Especially when I’m in Iris’s bedroom. I keep finding myself back up there, too. That much Ihavetold Nick about, because I promised him I would, but he thinks I’m there running lines, when what I’m really doing is watching Iris’s window, listening to the air, and standing in front of her mirror, holding her hairgrip, waiting for another glimpse of that face, which, in my very maddest moments, I think might actually have been hers: young, and bright, with rouged lips, dark hair, and a direct gaze that penetrates mine.

‘Will you take me up?’ Nick’s asked me. ‘I’d like to see it.’

‘Then I’ll take you,’ I’ve told him, but haven’t proposed a time, or said that it will have to be in daylight because I’m too afraid to return again at night.

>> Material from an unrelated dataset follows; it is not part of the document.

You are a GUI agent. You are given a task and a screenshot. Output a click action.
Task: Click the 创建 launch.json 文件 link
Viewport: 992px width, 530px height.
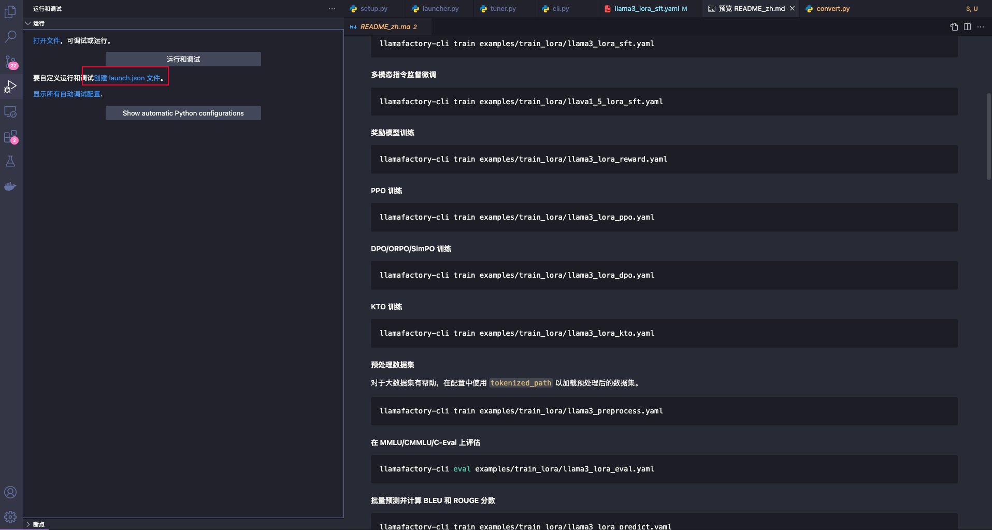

So, how many secrets does that bring my tally up to?

I don’t attempt the sum.

I don’t actually want to know.

And I’ve got more, anyway.

Like, that banging I keep hearing in the house, but which I can’t find the source of, even though I’ve now scoured every one of the sets – from the library, to the station commander’s office, to my and Emma’s bedroom.

I can’t hear it,Ana said, when I mentioned it to her.

I can’t hear a thing, said Imogen, on the phone.

And, probably, I should ask someone else about it, but I can’t bring myself to.

Because what if I’ve been imagining it, too?

What if I’ve been imagining that bird?

It’s silent now, but I peer upwards into the pale, empty sky anyway, replaying how completely Rusty ignored its call when she was out with her wrangler. I’ve been agonising over her oblivion ever since, and the more I’ve agonised, the surer I’ve become that Rusty’s exemplary behaviour makes no sense. That bird’s screech is piercing.

Surely, Rusty’s ears should have pricked up for it, at the very least?

‘What are you looking at?’ asks Nick, bringing my attention back to earth.

I turn to him, and, seeing his frown, realise I’m worrying him.

Yet again.

‘Nothing,’ I say. ‘Fresh air.’

‘You sure?’

‘I’m sure.’

‘All right,’ he says, but he’s not convinced, and his frown doesn’t go.

He’s still worried.

So am I.

I’m beyond worried.

I just have no idea what to do about it.

So, for now, I do the only thing I can do. It’s the same thing I’ve been doing all week.

I do my level best to bury what I’m feeling – willing it, so hard, away – and keep putting one precarious foot in front of the other.

Unlike the rest of us, this won’t be Nick’s first visit to Heaton, or the Heaton Arms; he’s come in plenty on his research trips, and leads the way there, out of Doverley through an old servants’ gateway that he discovered a while ago – avoidingthe main entrance and any lurking reporters, since none of us want to be hounded the entire way to the village – then across a patchwork of icy fields, where a herd of hypothermic-looking cows are, thankfully, our only company.